Le pacte de gouvernance économique et financière ratifié vendredi dernier, par le Ministère des Finances et la Banque de la République d'Haïti ne met pas l'état à l'abri d'un dérapage budgétaire assure l'économiste Kesner Pharel. Intervenant ce lundi sur les ondes de Radio Métropole, il a rappelé que les précédents pactes signés n'ont pas empêché des déficits records :
« Faute de réglementation fiscale définissant des plafonds indépassables sans l'autorisation du parlement, ce type de pacte n'est guère plus qu'une marque de bonne volonté technique qui n'écarte pas le risque de dérapage en cas de pression politique. »
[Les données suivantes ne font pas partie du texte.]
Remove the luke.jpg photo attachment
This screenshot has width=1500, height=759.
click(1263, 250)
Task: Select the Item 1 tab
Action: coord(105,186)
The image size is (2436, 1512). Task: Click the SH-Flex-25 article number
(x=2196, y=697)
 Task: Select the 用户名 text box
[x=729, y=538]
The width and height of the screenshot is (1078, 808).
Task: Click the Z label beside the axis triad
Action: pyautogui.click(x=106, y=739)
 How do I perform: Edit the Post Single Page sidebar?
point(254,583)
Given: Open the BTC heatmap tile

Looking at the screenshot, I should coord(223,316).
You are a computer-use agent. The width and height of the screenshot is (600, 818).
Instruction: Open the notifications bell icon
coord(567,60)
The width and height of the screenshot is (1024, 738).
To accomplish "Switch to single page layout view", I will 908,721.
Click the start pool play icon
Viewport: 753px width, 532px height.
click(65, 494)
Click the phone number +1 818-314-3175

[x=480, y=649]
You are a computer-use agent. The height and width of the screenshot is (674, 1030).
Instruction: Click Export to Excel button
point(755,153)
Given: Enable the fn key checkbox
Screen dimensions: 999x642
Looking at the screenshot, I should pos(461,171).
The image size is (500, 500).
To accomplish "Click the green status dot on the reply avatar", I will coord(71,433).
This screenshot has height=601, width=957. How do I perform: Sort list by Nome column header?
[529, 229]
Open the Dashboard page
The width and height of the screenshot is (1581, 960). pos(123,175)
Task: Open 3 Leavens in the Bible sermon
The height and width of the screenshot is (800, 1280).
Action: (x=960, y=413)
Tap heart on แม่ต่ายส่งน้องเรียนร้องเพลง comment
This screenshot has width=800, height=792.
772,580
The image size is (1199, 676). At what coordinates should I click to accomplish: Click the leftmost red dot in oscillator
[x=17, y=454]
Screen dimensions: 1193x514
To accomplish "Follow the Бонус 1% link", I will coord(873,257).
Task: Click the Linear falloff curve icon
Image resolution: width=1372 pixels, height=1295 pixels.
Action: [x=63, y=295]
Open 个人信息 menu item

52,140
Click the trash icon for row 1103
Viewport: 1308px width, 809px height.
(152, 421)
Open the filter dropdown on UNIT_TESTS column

L'économiste pointe une nouvelle fois du doigt le caractère irréaliste du budget 2020-2021 et s'interroge sur ce qui adviendra si les recettes fiscales s'avéraient inférieures aux 133 milliards de gourdes prévus cette année :
« En cas de nouveau déficit, la BRH sera sans doute contrainte de faire fonctionner une nouvelle fois la planche à billets, ce qui aura pour résultat d'augmenter encore l'inflation et la pauvreté. »
Désormais le remboursement de la dette est l'un des principaux postes au sein du budget national, en ce sens Haïti participe d'un mouvement mondial, toutefois le pays est peu armé pour faire face aux conséquences d'une telle gestion, déplore l'économiste Kesner Pharel.